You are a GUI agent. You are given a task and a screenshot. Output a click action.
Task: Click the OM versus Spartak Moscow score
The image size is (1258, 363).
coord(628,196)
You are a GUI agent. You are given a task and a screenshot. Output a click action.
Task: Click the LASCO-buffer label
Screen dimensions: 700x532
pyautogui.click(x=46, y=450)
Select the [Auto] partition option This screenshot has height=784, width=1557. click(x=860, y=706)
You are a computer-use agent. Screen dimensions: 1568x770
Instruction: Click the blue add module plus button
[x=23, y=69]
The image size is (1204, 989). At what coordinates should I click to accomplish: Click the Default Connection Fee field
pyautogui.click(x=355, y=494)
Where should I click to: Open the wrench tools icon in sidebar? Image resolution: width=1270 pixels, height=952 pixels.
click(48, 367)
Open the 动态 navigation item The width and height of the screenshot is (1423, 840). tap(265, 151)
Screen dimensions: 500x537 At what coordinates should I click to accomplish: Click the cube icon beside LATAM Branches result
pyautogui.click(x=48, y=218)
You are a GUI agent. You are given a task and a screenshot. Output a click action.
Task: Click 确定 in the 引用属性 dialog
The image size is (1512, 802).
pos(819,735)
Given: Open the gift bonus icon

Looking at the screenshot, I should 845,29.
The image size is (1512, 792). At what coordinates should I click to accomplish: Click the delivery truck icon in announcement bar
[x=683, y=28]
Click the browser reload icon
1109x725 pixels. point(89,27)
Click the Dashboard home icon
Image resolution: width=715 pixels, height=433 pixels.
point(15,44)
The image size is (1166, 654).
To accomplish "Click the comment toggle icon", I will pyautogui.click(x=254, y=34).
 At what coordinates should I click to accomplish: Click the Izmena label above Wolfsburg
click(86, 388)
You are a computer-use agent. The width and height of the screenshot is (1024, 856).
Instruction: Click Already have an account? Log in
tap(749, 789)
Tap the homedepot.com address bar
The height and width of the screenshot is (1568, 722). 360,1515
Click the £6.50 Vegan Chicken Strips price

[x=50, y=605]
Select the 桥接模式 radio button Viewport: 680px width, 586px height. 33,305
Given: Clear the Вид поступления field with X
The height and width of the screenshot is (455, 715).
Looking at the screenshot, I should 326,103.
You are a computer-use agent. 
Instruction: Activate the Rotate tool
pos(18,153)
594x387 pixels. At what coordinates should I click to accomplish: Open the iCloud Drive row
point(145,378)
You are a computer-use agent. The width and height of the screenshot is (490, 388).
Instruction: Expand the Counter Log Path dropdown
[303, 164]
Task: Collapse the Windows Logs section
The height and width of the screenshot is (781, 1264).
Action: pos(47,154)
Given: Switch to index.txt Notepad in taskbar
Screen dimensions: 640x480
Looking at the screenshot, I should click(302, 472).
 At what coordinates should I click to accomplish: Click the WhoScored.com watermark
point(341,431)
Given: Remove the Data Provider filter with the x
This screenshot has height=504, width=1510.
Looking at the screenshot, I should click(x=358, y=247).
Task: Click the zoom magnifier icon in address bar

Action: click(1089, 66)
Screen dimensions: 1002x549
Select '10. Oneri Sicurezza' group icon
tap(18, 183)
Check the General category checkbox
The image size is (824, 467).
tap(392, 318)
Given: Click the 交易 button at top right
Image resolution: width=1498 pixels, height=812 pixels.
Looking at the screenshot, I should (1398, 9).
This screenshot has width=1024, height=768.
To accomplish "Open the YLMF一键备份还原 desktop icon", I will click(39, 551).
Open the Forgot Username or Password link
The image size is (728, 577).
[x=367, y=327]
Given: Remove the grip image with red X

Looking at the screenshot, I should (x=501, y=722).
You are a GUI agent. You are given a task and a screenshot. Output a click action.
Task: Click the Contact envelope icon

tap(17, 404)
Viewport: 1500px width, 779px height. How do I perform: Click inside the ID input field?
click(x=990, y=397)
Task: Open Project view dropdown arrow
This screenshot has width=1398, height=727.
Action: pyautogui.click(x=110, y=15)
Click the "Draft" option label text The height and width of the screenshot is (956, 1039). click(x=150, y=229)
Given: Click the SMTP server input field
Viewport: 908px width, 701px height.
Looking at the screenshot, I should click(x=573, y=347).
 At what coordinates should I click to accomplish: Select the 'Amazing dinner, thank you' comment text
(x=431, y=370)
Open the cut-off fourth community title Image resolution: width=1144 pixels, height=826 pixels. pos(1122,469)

-*-*-

#### Work instructions
Repeat what the records above say. Use their exact words.

#### Expected answer
You are a GUI agent. You are given a task and a screenshot. Output a click action.
Task: Click the OM versus Spartak Moscow score
The image size is (1258, 363).
coord(628,196)
You are a GUI agent. You are given a task and a screenshot. Output a click action.
Task: Click the LASCO-buffer label
Screen dimensions: 700x532
pyautogui.click(x=46, y=450)
Select the [Auto] partition option This screenshot has height=784, width=1557. click(x=860, y=706)
You are a computer-use agent. Screen dimensions: 1568x770
Instruction: Click the blue add module plus button
[x=23, y=69]
The image size is (1204, 989). At what coordinates should I click to accomplish: Click the Default Connection Fee field
pyautogui.click(x=355, y=494)
Where should I click to: Open the wrench tools icon in sidebar? Image resolution: width=1270 pixels, height=952 pixels.
click(48, 367)
Open the 动态 navigation item The width and height of the screenshot is (1423, 840). tap(265, 151)
Screen dimensions: 500x537 At what coordinates should I click to accomplish: Click the cube icon beside LATAM Branches result
pyautogui.click(x=48, y=218)
You are a GUI agent. You are given a task and a screenshot. Output a click action.
Task: Click 确定 in the 引用属性 dialog
The image size is (1512, 802).
pos(819,735)
Given: Open the gift bonus icon

Looking at the screenshot, I should 845,29.
The image size is (1512, 792). At what coordinates should I click to accomplish: Click the delivery truck icon in announcement bar
[x=683, y=28]
Click the browser reload icon
1109x725 pixels. point(89,27)
Click the Dashboard home icon
Image resolution: width=715 pixels, height=433 pixels.
point(15,44)
The image size is (1166, 654).
To accomplish "Click the comment toggle icon", I will pyautogui.click(x=254, y=34).
 At what coordinates should I click to accomplish: Click the Izmena label above Wolfsburg
click(86, 388)
You are a computer-use agent. The width and height of the screenshot is (1024, 856).
Instruction: Click Already have an account? Log in
tap(749, 789)
Tap the homedepot.com address bar
The height and width of the screenshot is (1568, 722). 360,1515
Click the £6.50 Vegan Chicken Strips price

[x=50, y=605]
Select the 桥接模式 radio button Viewport: 680px width, 586px height. 33,305
Given: Clear the Вид поступления field with X
The height and width of the screenshot is (455, 715).
Looking at the screenshot, I should 326,103.
You are a computer-use agent. 
Instruction: Activate the Rotate tool
pos(18,153)
594x387 pixels. At what coordinates should I click to accomplish: Open the iCloud Drive row
point(145,378)
You are a computer-use agent. The width and height of the screenshot is (490, 388).
Instruction: Expand the Counter Log Path dropdown
[303, 164]
Task: Collapse the Windows Logs section
The height and width of the screenshot is (781, 1264).
Action: pos(47,154)
Given: Switch to index.txt Notepad in taskbar
Screen dimensions: 640x480
Looking at the screenshot, I should click(302, 472).
 At what coordinates should I click to accomplish: Click the WhoScored.com watermark
point(341,431)
Given: Remove the Data Provider filter with the x
This screenshot has height=504, width=1510.
Looking at the screenshot, I should click(x=358, y=247).
Task: Click the zoom magnifier icon in address bar

Action: click(1089, 66)
Screen dimensions: 1002x549
Select '10. Oneri Sicurezza' group icon
tap(18, 183)
Check the General category checkbox
The image size is (824, 467).
tap(392, 318)
Given: Click the 交易 button at top right
Image resolution: width=1498 pixels, height=812 pixels.
Looking at the screenshot, I should (1398, 9).
This screenshot has width=1024, height=768.
To accomplish "Open the YLMF一键备份还原 desktop icon", I will click(39, 551).
Open the Forgot Username or Password link
The image size is (728, 577).
[x=367, y=327]
Given: Remove the grip image with red X

Looking at the screenshot, I should (x=501, y=722).
You are a GUI agent. You are given a task and a screenshot. Output a click action.
Task: Click the Contact envelope icon

tap(17, 404)
Viewport: 1500px width, 779px height. How do I perform: Click inside the ID input field?
click(x=990, y=397)
Task: Open Project view dropdown arrow
This screenshot has width=1398, height=727.
Action: pyautogui.click(x=110, y=15)
Click the "Draft" option label text The height and width of the screenshot is (956, 1039). click(x=150, y=229)
Given: Click the SMTP server input field
Viewport: 908px width, 701px height.
Looking at the screenshot, I should click(x=573, y=347).
 At what coordinates should I click to accomplish: Select the 'Amazing dinner, thank you' comment text
(x=431, y=370)
Open the cut-off fourth community title Image resolution: width=1144 pixels, height=826 pixels. pos(1122,469)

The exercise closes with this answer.